Many Labour MPs accepted the Tory amendment only after stating that the referendum vote did not give a “mandate for a hard Brexit”—one including loss of access to the Single Market and Customs Union membership.
Labour MPs who joined those refusing to support the Labour motion stated that it empowered the Tories—if the Supreme Court backs their legal challenge—to trigger Article 50 by the end of March. Heidi Alexander spoke against the government amendment and motion for including “an arbitrary timetable set by the Government to placate their own Back Benchers.” She insisted, “Tariff-free trade with the EU has to be the priority” and declared her support “for a second referendum on the terms of leaving the EU.”
SNP Europe spokesman Steven Gethins said that Labour “risk backing a Tory amendment that will see the UK put through a hard right Tory plan to take us out of the EU that will damage jobs, livelihoods, businesses and the economy.”
Lib Dems leader Tim Farron said his party would not support the motion as it fails “to include any meaningful commitment from the Conservative Brexit government… on such fundamental questions as to whether it wants Britain to remain in the Single Market.”
The government’s crisis was summed up prior to the debate by May, who was forced to comment on discussion on a “black Brexit” in which the government left article 50 talks without a future deal with the EU, a “white Brexit” within the UK seeking to remain in the single market and a “grey Brexit” involving leaving the single market with access to parts of the single market.
May offered an inane response, stating, “I’m interested in all these terms that have been identified—hard Brexit, soft Brexit, black Brexit, white Brexit, grey Brexit and actually what we should be looking for is a red, white and blue Brexit.”
The pro and anti-EU wings of the ruling elite are equally reactionary. Both put forward a nationalist, anti-working class agenda and are equally supportive of cuts in immigration and restrictions on the freedom of movement.
In his speech, former Labour leader Ed Miliband said he opposed comments made by May’s spokesman on Monday that those calling for the government’s plans to be scrutinised were not “backing the UK team.” Miliband replied, “We are not seeking proper scrutiny of the plans for Brexit because of our lack of patriotism; we are doing it out of patriotism, because we believe in the unity of the country.”

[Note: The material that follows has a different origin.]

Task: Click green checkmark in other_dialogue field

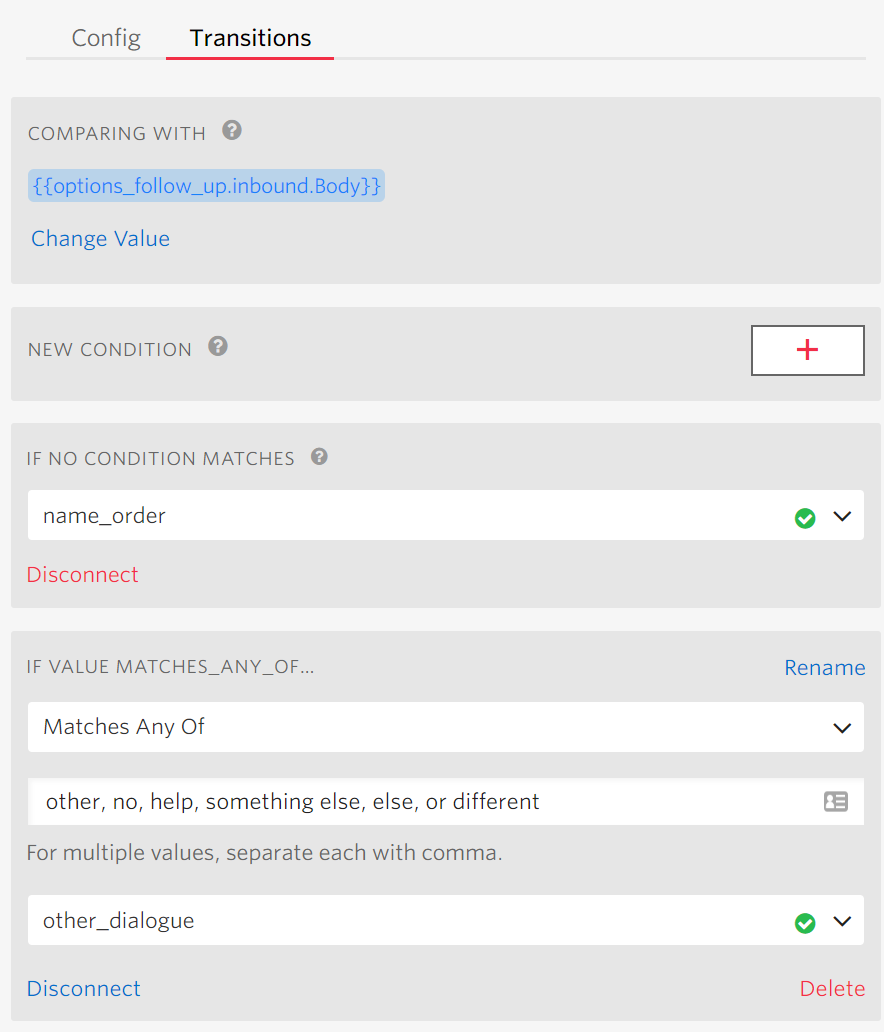Action: pos(805,922)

Labour MP Andy Burnham declared that “many lifelong Labour voters” voted [in the referendum] “for change on immigration.” He added, “I am clear about that, and it has to be our starting point in this debate. The status quo—full free movement—was defeated at the ballot box, so it is not an option. What is to be debated is the precise nature of the changes that replace it, so that we get the balance right between responding properly to the public’s legitimate concerns and minimising the impact on our economy.”